• What you need to do
Retype, exactly as written, every line from the one containing "Screen dimensions: 1456x819" through the last line of the records below, both included; skip the pictures.

• Data under study

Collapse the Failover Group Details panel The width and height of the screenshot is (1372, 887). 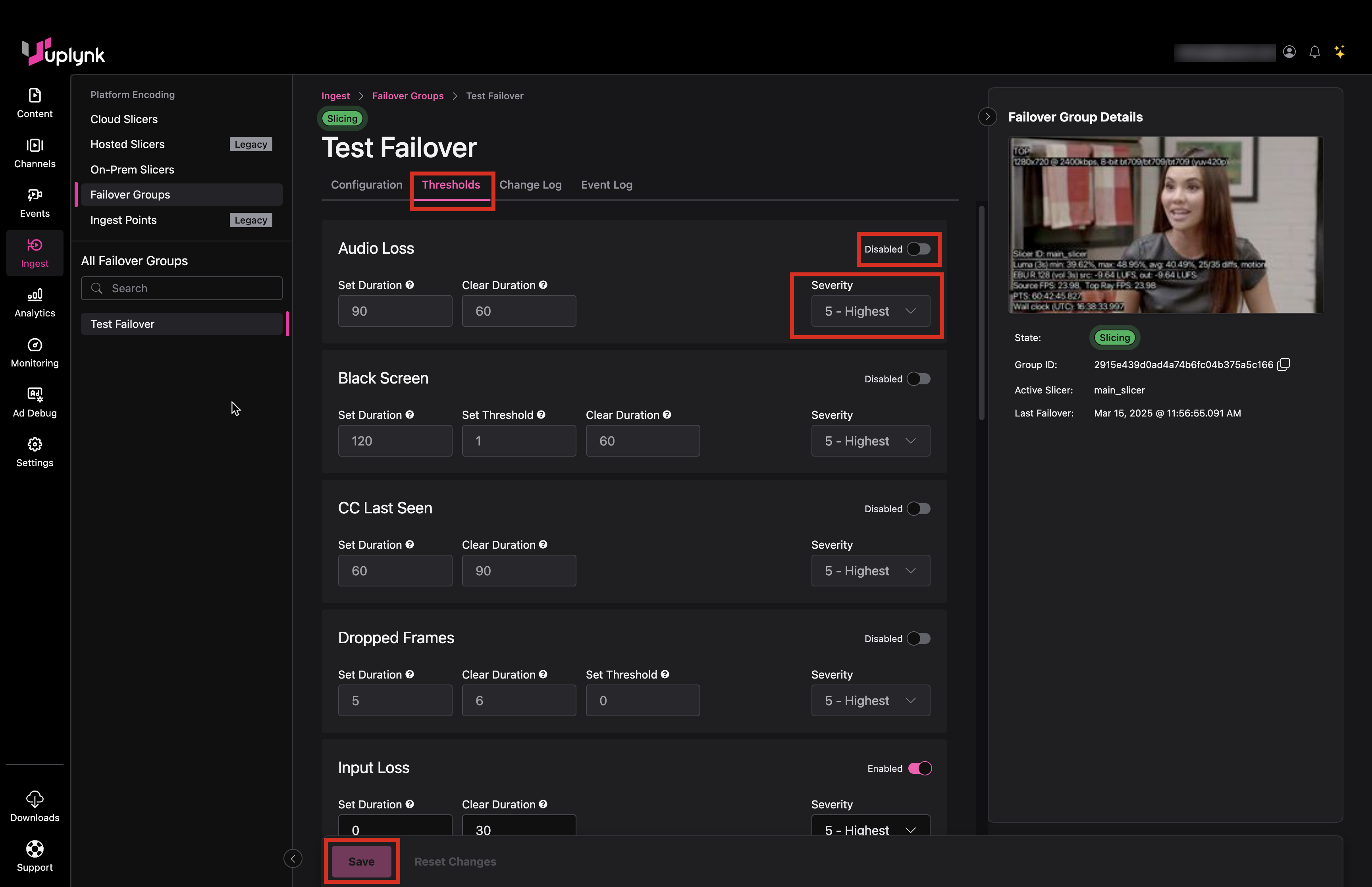click(987, 117)
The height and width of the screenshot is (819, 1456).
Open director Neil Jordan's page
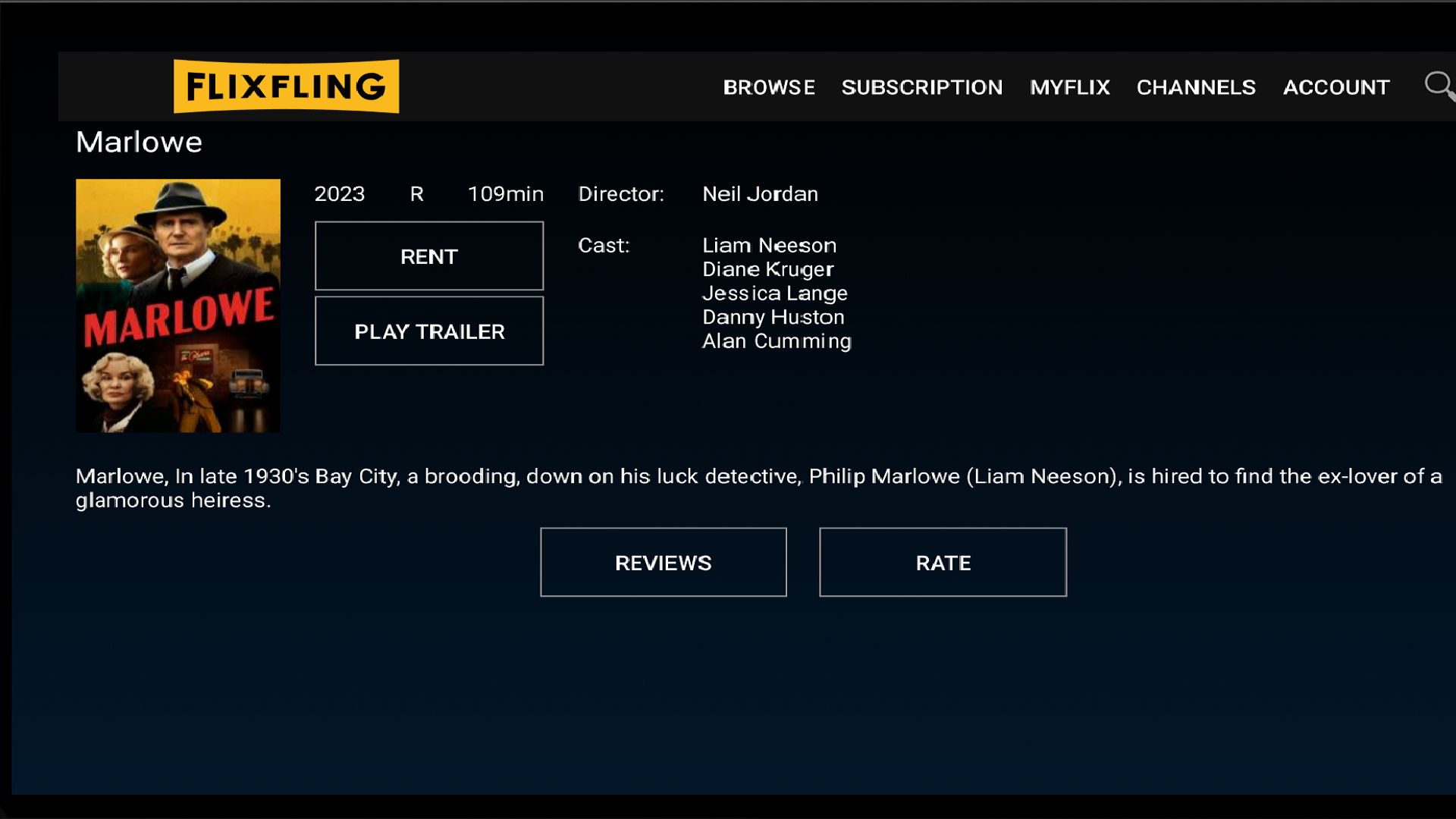click(760, 193)
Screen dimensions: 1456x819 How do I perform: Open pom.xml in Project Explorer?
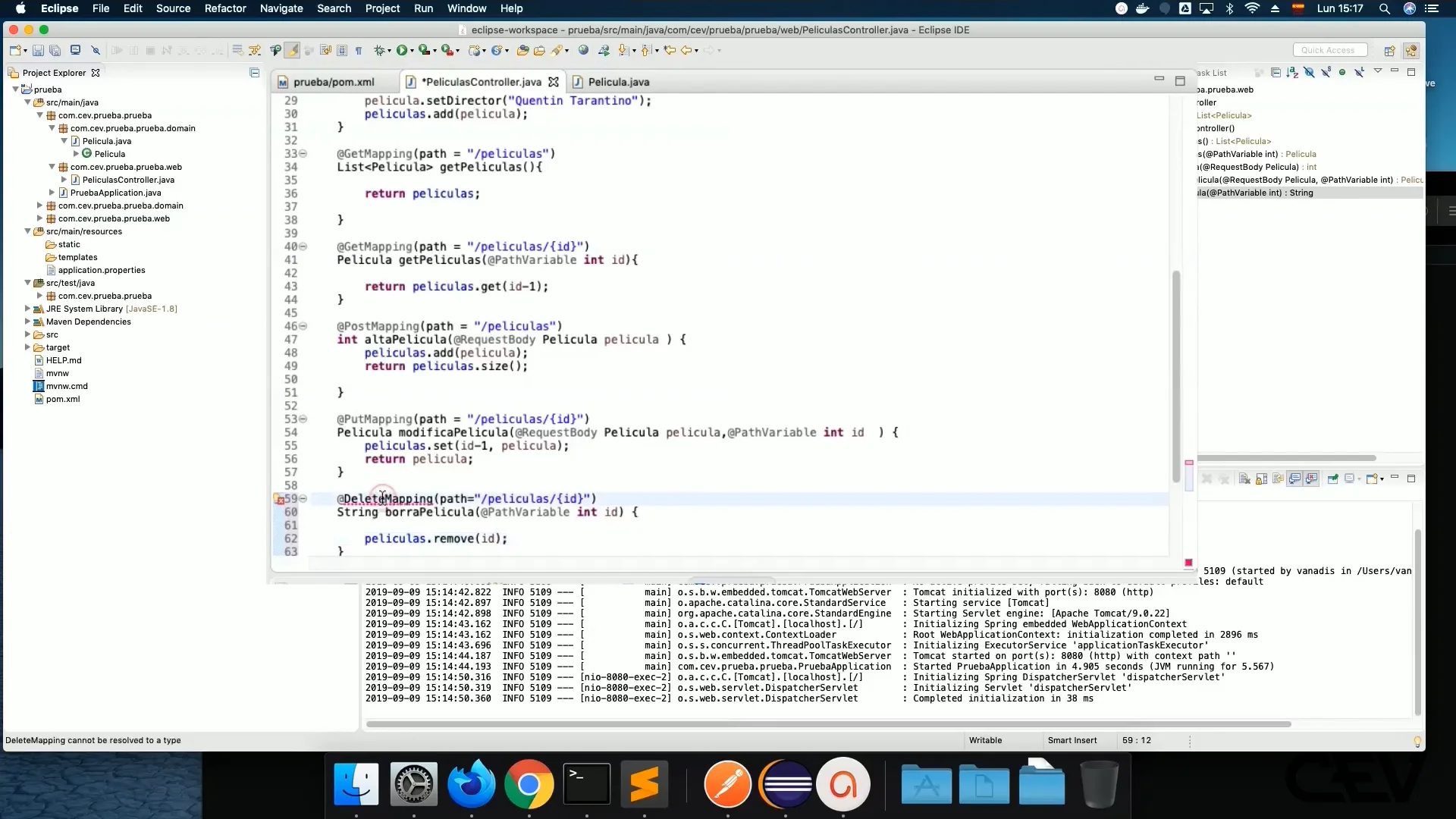62,399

• Your solution
Screen dimensions: 1456x819 How do I perform: Open pom.xml in Project Explorer?
62,399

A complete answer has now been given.